A: Mesh is a foreign body that your body incorporates to help strengthen the repair. However, being a foreign body, it can also become infected if it becomes contaminated either at the time of surgery or later. This may require mesh removal.

Mesh placed inside the abdomen can also lead to scar tissue, or adhesion, formation that can predispose patients to bowel obstruction down the road.

However, all patients who have had surgery in the abdomen also form these adhesions, so this is not a problem specific to the mesh itself.

Most brands and models of mesh have excellent safety profiles.

Q: Why are mesh companies being sued now?

A: There are many sizes and shapes of mesh, all with different strengths and flexibility. Some lightweight meshes were removed from the market after cases of breakage were reported, but most brands and models of mesh have excellent safety profiles.

There were also other surgeries that used mesh, such as vaginal sling surgery, which regrettably had a high complication rate but is a completely different surgery altogether. In the vast majority of cases, complications are the result of surgical technique and not the mesh used.

Q: When mesh is required, is traditional open surgery or minimally invasive laparoscopic surgery better?

A: This is impossible to answer because every patient is different and every hernia is different. What is right for one patient may not be best for another.

For this reason, an individualized approach is key. What our research has shown is that surgeon experience with a particular technique is the most important factor, whether it is laparoscopic or open.

Q: What do the latest major scientific studies say about mesh? Is there a consensus?

A: In most hernias, mesh is the standard of care. This is what the science clearly indicates, and it is backed up by well-designed clinical trials as well as retrospective studies.

Q: What is the advantage of having a hernia repair with mesh done at Stony Brook?

A: The advantage is two-fold: academic and comprehensive. By having your repair at an academic institution like Stony Brook Medicine, you take advantage of a surgery faculty that utilizes the newest techniques and, in many cases, is driving the field forward.

Our surgeons present their work at national societies, and have published countless articles about their research projects in respected surgical journals. As academic surgeons, we are committed to making surgery better.

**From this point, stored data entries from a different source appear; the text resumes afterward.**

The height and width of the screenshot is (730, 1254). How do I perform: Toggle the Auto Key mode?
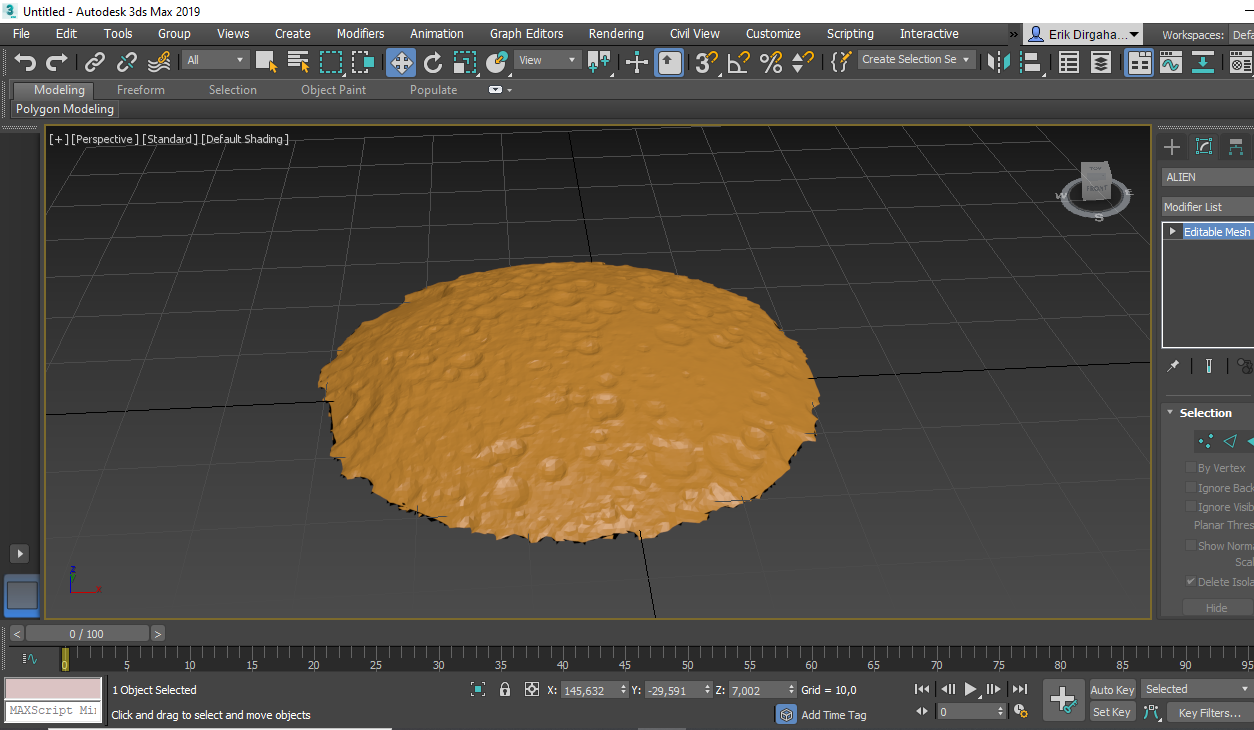[x=1112, y=689]
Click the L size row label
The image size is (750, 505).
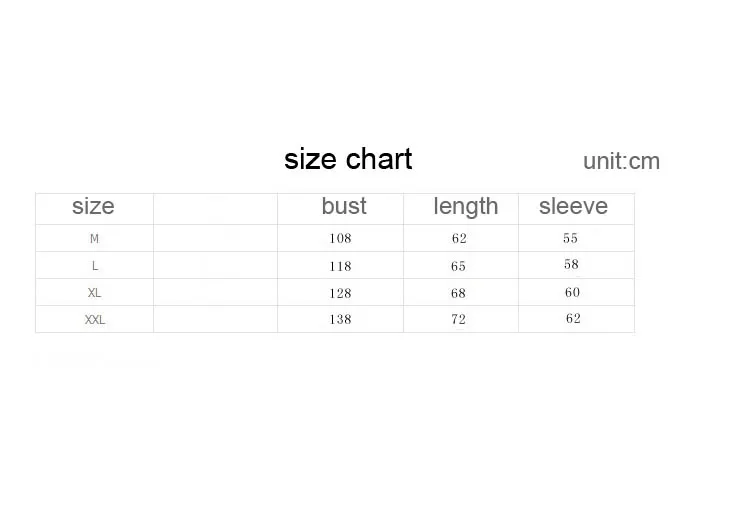[x=95, y=266]
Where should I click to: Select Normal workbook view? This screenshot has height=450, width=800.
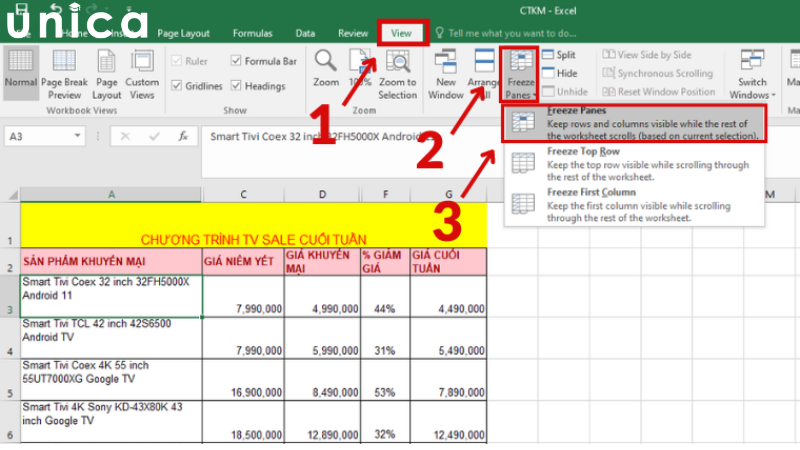[18, 72]
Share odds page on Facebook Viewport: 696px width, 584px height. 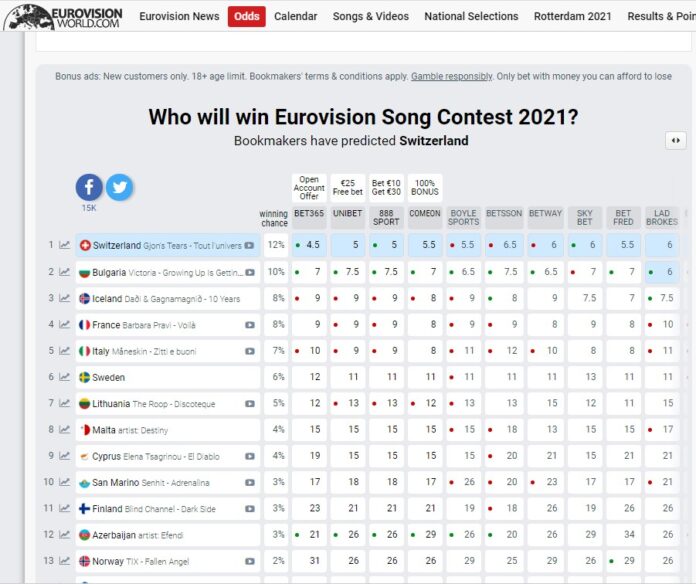[x=89, y=187]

"Comprehensive" means that all of your needs are addressed under one roof, delivered by a collaborative team dedicated to excellent patient outcomes.

Our center includes open, laparoscopic, and robotic surgery specialists. We work closely with plastic surgeons for those patients that may require complex repair.

We have also integrated pain management specialists into our treatment protocols for those patients suffering from debilitating hernia-related pain. When patient care is seamless as done here at Stony Brook, outcomes improve.


The Stony Brook Comprehensive Hernia Center — distinguished by Stony Brook Medicine's multidisciplinary approach to patient care — offers a wide range of options to diagnose and treat most types of hernias. Our experienced hernia experts work together as a team to design the best treatment plan possible so patients can get back quickly to their normal lives and daily activities. Patients can see our hernia specialists at our Suffolk County offices in Centereach, East Setauket, Smithtown, and Commack.